Biosynthesis of riboflavin. Incorporation of 13C-labeled precursors into the xylene ring.

Growing cultures of Ashbya gossypii were supplemented with various 13C-labeled precursors including [1-13C]acetate, [2-13C]acetate, [1-13C]ribose, [1-13C]glucose, [6-13C]glucose, and [2-13C]glycerol. Riboflavin was isolated from the culture medium, chemically converted to riboflavin tetraacetate, and analyzed by 13C NMR spectroscopy. The xylene ring of riboflavin is formed by dismutation of 6,7-dimethyl-8-ribityllumazine, thus the 8 carbon atoms of the riboflavin xylene ring are composed of 4 biochemically different carbon atoms which are duplicated in the dismutation.

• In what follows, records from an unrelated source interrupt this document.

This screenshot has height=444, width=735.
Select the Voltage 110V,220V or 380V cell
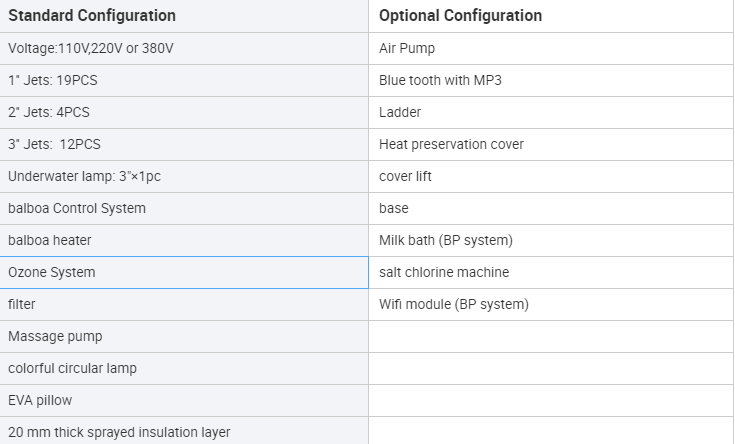point(184,48)
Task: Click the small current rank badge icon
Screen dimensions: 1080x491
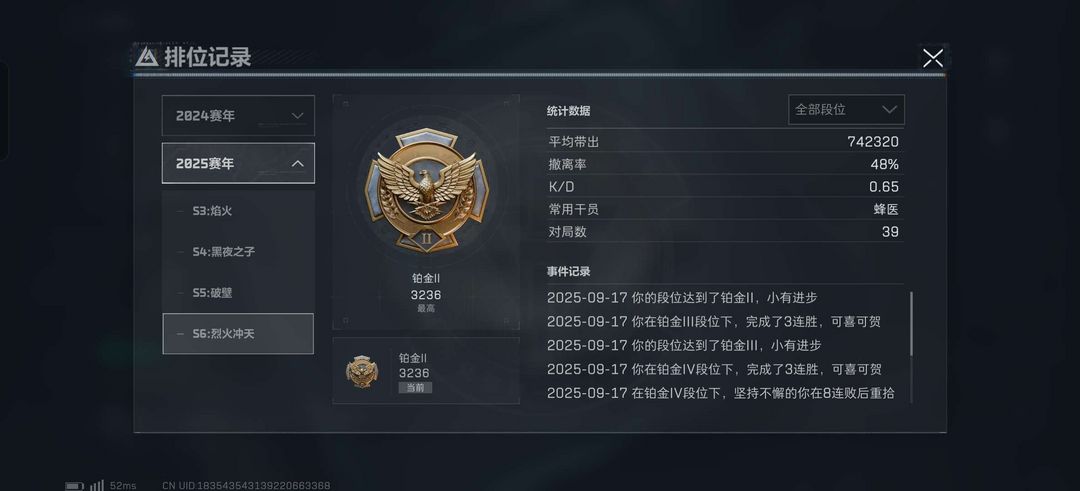Action: click(x=362, y=371)
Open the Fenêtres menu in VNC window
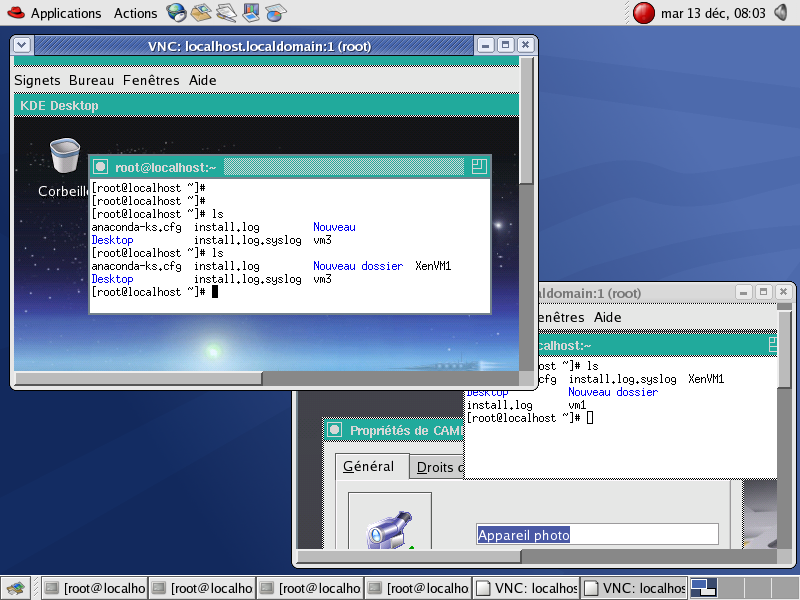Image resolution: width=800 pixels, height=600 pixels. tap(151, 80)
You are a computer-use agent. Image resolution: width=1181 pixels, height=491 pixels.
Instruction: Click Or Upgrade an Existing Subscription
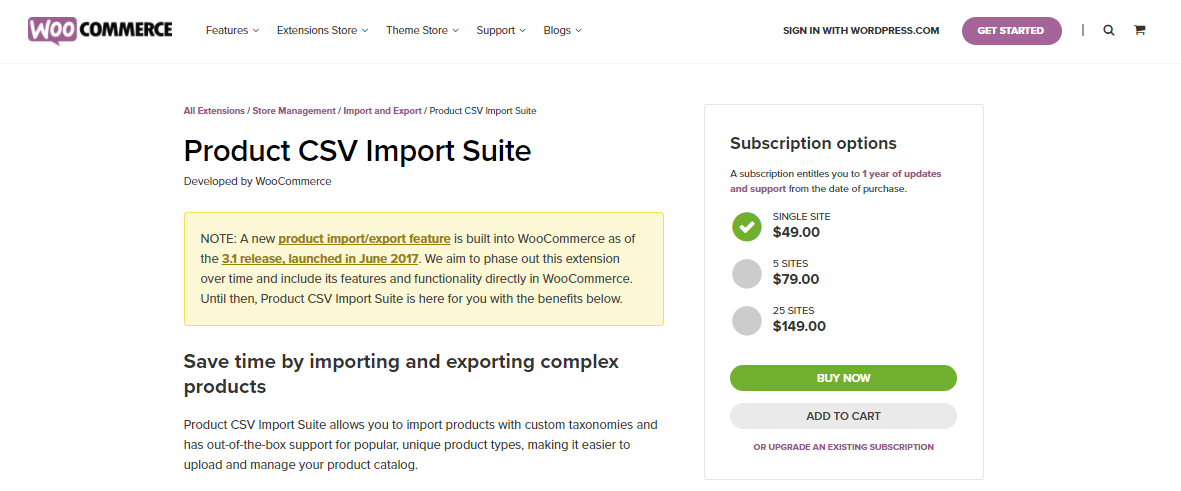[843, 447]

The formation of the lumazine from a pyrimidine precursor requires the addition of these 4 carbon atoms which constitute C-6 alpha, C-6, C-7, and C-7 alpha of the lumazine. Results from the present work indicate that these 4 carbon atoms do not arise from acetate, diacetyl, acetoin, or a tetrose, nor from loss of 1 or 2 carbon atoms from either end of a pentose or hexose. Additionally, the data do not support the recent contention that these 4 atoms arise via a dismutation of the pyrimidine precursor of the lumazine. The findings show that there exists a close correspondence between the lumazine carbons 6 alpha, 6, and 7 with C-1, C-2, and C-3, respectively, of a pentose, while C-7 alpha corresponds to C-5 rather than C-4 of a pentose. This in conjunction with results reported earlier indicates an intramolecular rearrangement involving carbons 3, 4, and 5 of a pentose or its biochemical equivalent.